*** Opening of Task material ***
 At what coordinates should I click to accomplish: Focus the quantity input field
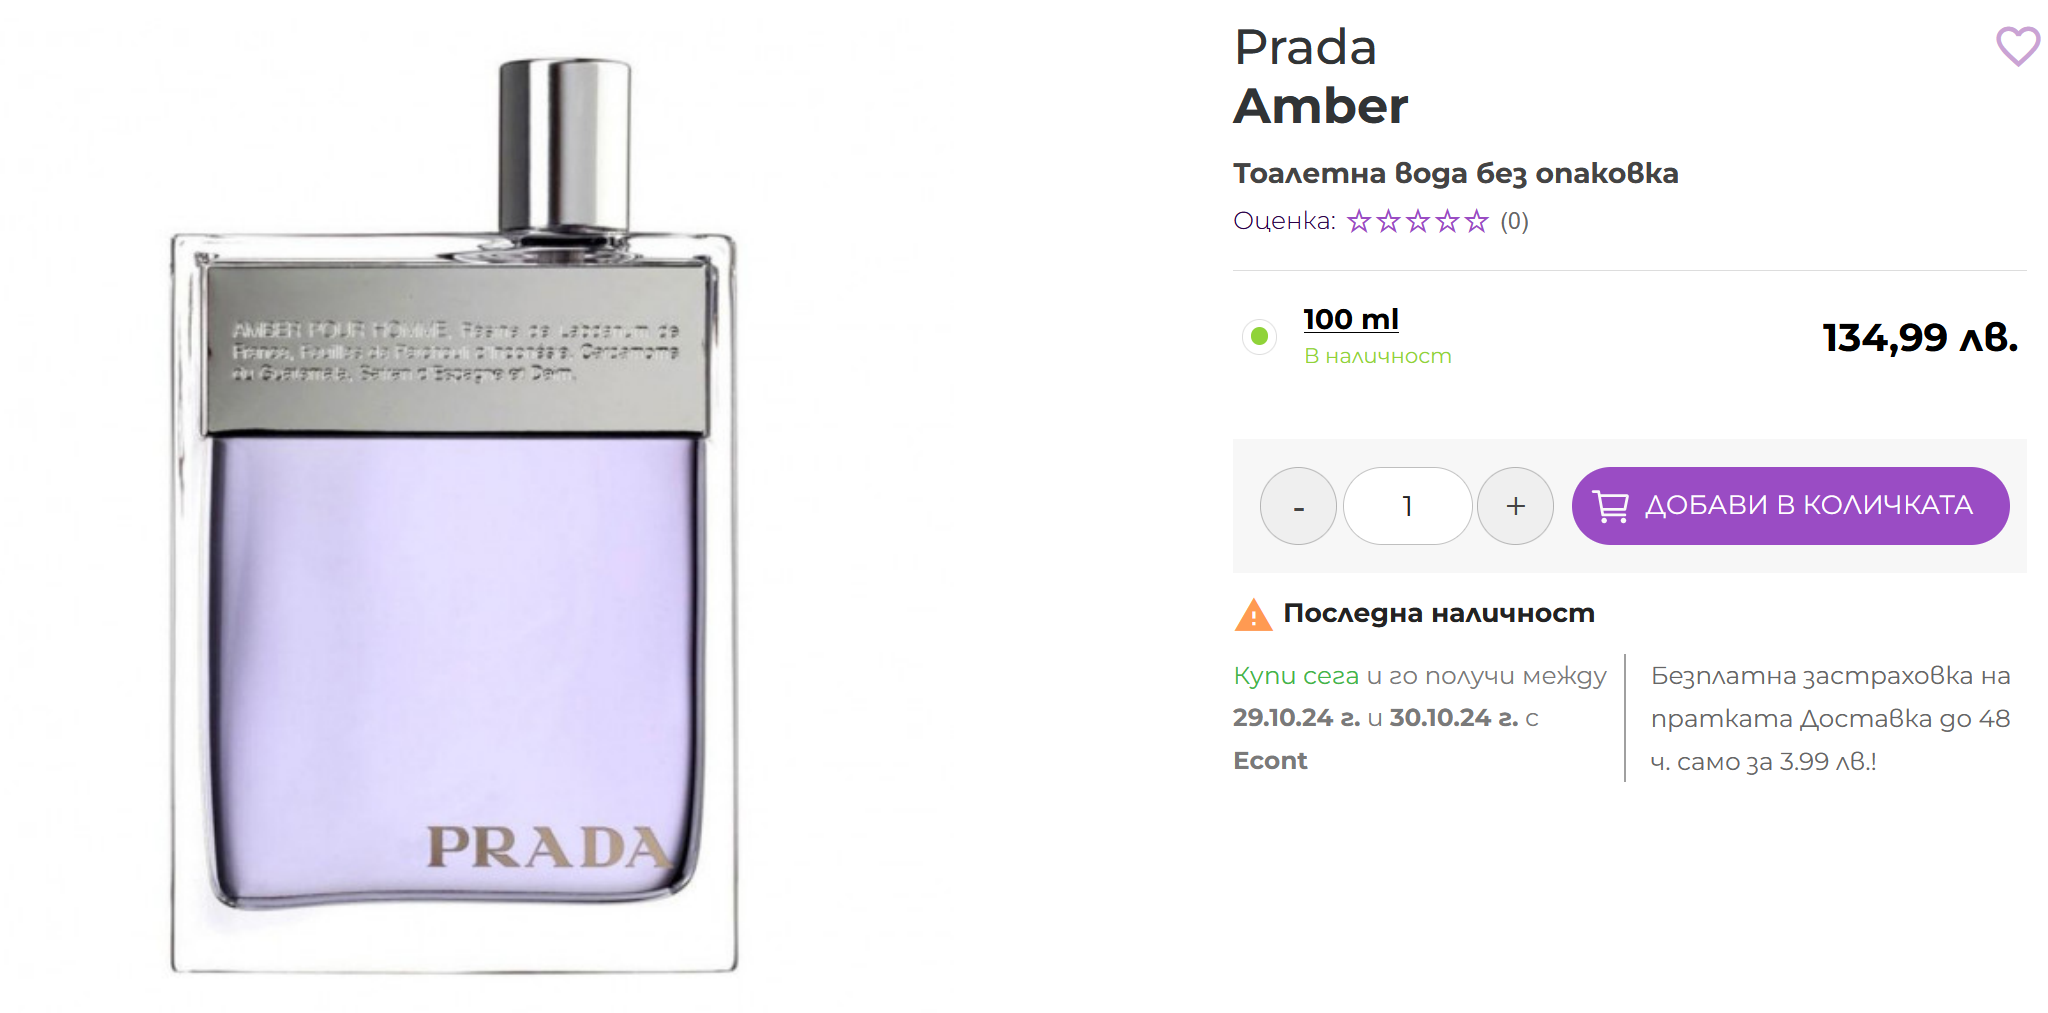click(x=1407, y=506)
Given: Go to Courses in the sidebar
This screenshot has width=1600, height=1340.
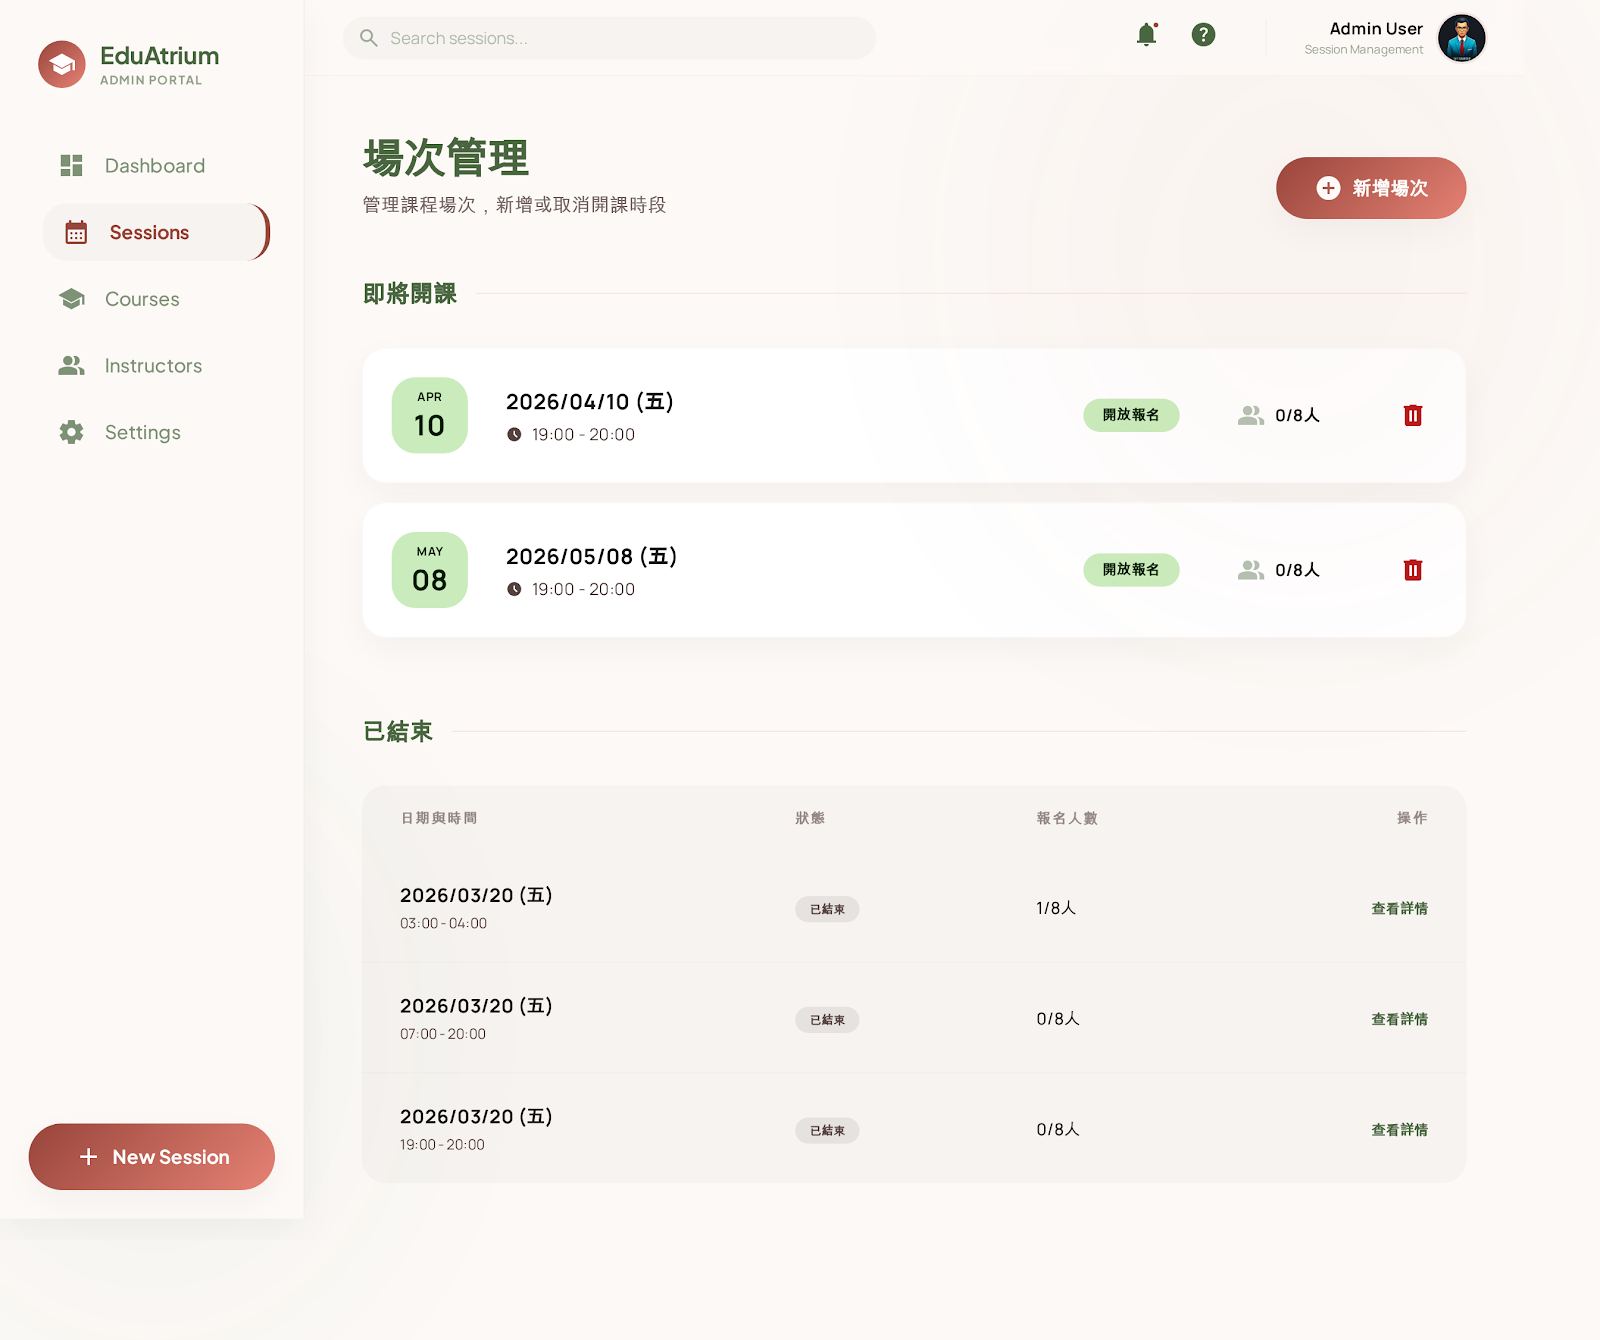Looking at the screenshot, I should 142,299.
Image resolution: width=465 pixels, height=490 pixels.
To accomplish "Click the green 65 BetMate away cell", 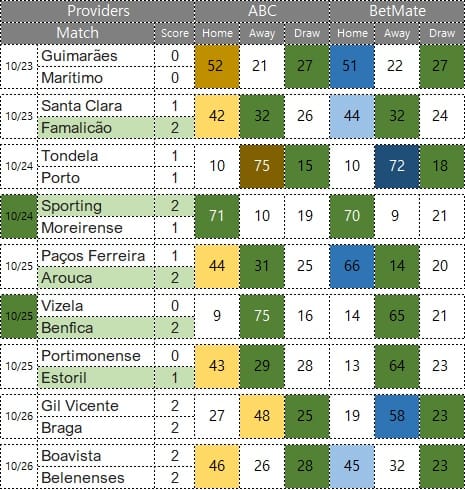I will coord(397,316).
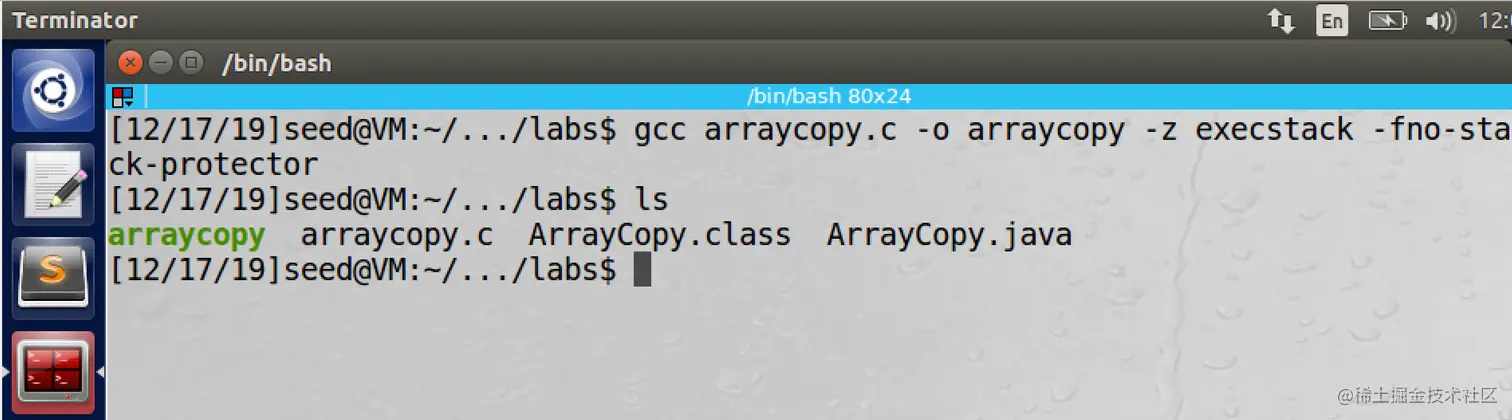Open the battery status indicator
This screenshot has width=1512, height=420.
(1387, 20)
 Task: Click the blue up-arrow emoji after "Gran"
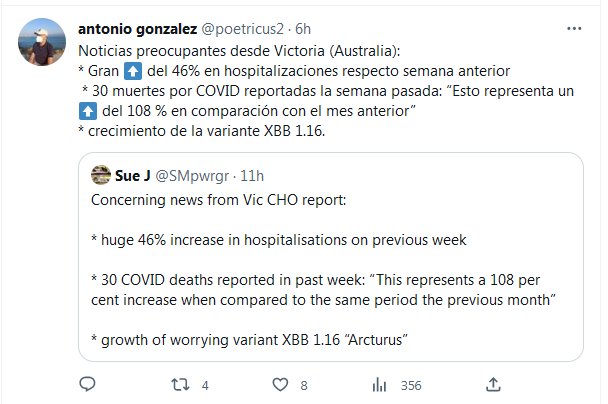pyautogui.click(x=136, y=69)
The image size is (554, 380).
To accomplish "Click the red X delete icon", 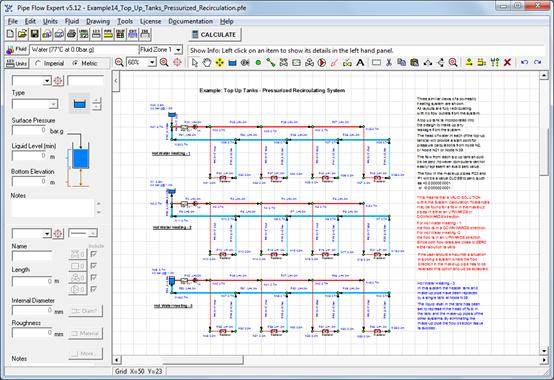I will pyautogui.click(x=507, y=63).
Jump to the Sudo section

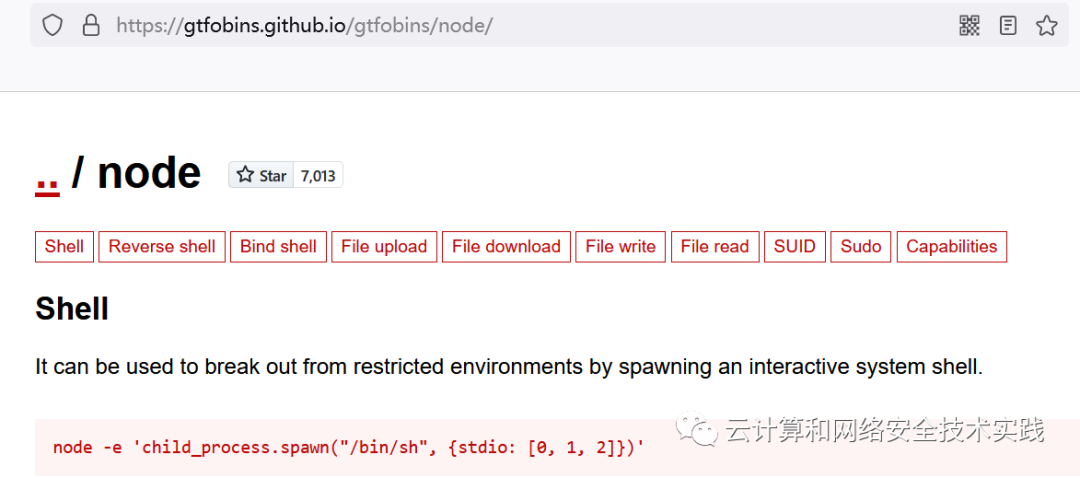pyautogui.click(x=861, y=247)
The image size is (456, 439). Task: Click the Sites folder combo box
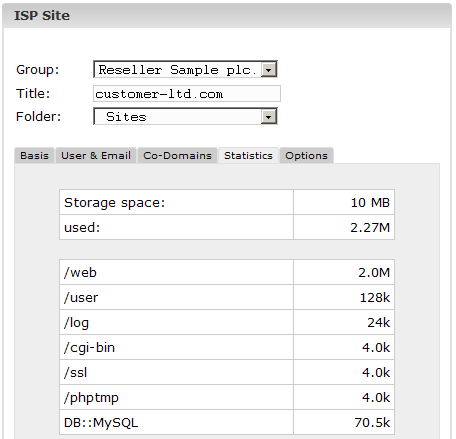[185, 116]
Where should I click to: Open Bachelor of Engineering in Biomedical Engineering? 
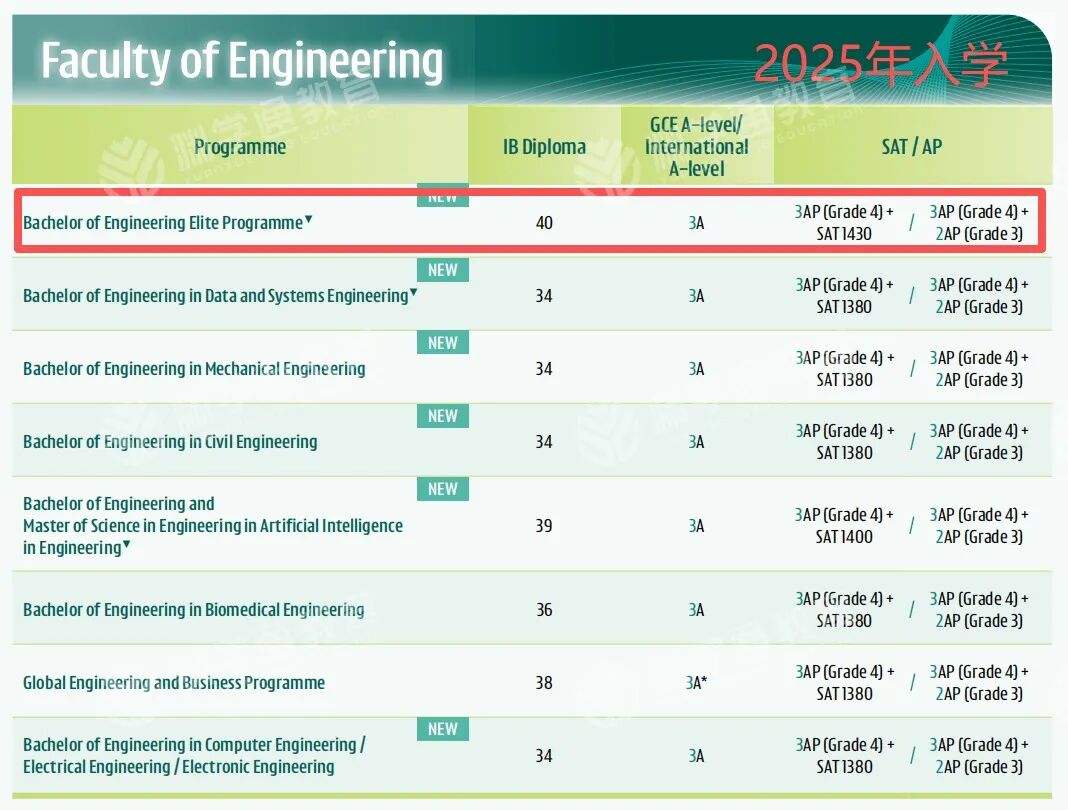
*** Close of Task material ***
*Assignment*
Retype exactly, and only, the lines from the one containing "The image size is (456, 439)." through the end of the material, leaving aside every picture.

*Exercise solution*
The image size is (456, 439). Task: Click the Sites folder combo box
[185, 116]
Where should I click to: Open Bachelor of Engineering in Biomedical Engineering? 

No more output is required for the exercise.